[Pixel coordinate grounding data]
++++++++
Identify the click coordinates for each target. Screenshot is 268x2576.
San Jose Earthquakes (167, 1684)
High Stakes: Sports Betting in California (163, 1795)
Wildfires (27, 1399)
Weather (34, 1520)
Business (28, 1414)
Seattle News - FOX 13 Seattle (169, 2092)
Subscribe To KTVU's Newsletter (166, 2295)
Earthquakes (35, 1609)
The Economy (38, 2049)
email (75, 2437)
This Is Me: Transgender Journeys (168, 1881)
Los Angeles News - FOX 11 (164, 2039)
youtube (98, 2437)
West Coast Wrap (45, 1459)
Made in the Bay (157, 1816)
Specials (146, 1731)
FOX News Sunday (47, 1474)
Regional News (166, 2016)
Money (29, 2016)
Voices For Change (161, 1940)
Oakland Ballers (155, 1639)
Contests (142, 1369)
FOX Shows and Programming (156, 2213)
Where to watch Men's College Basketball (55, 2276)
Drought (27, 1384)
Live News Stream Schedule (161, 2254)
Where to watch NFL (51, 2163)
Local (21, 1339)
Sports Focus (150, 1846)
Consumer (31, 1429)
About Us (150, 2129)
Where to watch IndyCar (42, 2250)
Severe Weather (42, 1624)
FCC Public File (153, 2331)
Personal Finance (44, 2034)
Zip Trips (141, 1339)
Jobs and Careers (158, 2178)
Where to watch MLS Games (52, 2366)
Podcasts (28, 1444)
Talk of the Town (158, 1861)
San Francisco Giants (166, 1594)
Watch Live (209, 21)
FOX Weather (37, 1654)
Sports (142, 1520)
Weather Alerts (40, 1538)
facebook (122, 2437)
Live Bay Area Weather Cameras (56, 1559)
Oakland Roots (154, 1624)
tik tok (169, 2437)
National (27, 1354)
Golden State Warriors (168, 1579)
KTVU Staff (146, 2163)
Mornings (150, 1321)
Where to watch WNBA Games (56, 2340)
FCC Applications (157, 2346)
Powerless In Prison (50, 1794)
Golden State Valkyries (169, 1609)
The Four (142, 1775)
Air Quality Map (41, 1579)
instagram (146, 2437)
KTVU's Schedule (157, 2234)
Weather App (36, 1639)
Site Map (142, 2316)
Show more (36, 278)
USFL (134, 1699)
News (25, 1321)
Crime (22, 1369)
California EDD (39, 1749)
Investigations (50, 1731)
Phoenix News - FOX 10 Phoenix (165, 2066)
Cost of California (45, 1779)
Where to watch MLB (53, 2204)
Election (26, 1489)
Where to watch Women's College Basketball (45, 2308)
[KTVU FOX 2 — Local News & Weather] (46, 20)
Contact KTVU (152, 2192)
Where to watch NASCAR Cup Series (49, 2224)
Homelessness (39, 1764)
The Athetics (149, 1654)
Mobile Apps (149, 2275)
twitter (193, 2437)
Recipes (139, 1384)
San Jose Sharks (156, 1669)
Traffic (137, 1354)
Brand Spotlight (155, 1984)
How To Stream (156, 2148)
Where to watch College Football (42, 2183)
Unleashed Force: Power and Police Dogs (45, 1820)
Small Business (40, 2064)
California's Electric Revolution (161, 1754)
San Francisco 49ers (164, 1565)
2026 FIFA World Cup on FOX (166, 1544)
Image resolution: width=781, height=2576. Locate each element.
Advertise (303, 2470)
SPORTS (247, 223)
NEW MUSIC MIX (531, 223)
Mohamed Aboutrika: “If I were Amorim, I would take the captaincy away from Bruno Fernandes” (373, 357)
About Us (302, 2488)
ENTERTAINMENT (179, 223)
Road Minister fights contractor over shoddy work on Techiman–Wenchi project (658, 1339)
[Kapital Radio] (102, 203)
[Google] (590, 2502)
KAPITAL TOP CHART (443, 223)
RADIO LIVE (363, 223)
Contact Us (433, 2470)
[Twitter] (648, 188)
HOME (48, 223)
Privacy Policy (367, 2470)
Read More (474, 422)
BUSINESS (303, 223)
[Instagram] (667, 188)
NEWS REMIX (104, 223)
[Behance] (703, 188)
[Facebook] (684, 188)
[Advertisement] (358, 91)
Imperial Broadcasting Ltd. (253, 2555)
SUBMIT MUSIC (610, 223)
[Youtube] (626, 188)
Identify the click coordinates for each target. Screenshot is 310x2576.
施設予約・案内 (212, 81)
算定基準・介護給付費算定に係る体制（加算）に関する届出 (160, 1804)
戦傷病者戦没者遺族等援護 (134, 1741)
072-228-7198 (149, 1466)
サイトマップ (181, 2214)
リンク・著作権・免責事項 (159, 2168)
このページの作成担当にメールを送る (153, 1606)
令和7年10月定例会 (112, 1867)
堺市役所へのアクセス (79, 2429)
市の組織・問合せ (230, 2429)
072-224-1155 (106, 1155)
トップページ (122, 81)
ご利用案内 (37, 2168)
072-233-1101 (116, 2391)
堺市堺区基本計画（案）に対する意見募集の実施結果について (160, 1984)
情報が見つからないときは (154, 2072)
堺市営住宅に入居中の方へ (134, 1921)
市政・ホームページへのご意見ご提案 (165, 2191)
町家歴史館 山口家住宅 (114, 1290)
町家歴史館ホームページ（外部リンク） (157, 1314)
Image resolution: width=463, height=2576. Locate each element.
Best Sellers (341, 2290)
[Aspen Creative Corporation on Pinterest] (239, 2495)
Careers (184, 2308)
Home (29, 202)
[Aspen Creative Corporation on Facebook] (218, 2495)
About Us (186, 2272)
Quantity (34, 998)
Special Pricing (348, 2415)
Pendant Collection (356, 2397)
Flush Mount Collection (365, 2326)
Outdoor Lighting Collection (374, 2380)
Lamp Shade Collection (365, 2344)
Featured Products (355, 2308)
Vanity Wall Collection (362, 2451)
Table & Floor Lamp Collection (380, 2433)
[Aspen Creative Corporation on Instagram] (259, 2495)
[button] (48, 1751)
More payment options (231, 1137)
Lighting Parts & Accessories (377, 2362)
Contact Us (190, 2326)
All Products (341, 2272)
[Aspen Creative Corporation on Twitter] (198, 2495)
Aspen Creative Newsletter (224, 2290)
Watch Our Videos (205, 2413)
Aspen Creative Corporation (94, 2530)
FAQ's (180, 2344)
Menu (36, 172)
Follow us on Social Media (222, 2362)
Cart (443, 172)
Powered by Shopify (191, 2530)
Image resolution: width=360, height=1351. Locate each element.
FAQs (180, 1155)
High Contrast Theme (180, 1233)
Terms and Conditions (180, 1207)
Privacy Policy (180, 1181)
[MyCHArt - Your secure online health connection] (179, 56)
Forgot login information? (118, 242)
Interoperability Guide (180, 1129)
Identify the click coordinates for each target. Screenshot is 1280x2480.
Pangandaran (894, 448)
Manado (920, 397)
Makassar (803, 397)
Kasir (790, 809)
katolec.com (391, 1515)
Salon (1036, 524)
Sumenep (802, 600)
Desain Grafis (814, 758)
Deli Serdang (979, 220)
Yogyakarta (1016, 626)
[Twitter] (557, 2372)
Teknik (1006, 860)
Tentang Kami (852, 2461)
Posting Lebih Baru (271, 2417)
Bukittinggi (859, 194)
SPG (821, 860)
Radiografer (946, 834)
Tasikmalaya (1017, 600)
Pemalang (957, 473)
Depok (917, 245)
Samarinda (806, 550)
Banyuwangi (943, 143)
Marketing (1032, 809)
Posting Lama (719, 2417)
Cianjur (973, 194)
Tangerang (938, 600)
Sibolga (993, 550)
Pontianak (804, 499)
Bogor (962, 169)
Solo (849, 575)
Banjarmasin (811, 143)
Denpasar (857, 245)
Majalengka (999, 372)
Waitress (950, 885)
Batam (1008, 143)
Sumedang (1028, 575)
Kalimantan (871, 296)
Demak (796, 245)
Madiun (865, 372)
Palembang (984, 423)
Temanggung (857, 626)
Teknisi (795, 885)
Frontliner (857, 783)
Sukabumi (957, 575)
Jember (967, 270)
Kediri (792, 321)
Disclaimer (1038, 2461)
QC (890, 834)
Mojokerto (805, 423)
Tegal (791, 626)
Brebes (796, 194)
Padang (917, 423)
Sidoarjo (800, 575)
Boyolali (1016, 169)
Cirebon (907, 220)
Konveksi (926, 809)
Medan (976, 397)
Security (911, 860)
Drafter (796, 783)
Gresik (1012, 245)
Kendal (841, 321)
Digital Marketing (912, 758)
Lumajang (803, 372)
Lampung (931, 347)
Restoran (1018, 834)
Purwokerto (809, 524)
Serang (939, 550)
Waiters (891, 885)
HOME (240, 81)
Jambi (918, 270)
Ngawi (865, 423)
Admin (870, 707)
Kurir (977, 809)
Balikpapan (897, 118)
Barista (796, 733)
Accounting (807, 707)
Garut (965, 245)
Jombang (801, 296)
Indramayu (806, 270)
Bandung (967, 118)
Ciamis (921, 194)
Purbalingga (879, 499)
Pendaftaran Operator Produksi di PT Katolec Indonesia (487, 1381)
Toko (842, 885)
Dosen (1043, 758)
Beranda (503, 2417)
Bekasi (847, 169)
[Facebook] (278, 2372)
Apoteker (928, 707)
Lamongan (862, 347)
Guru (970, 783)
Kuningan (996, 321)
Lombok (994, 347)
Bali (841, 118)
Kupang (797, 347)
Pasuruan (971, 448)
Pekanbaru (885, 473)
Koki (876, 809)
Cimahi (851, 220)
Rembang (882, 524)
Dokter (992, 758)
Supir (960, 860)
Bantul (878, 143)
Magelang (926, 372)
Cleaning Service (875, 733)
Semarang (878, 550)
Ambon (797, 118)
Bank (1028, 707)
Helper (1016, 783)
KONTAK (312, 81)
++++++++
## EXERCISE AIM
Which lines of the data include "Stream"? Copy each of them.

## OUTPUT OF THE TASK
Live News Stream Schedule (161, 2254)
How To Stream (156, 2148)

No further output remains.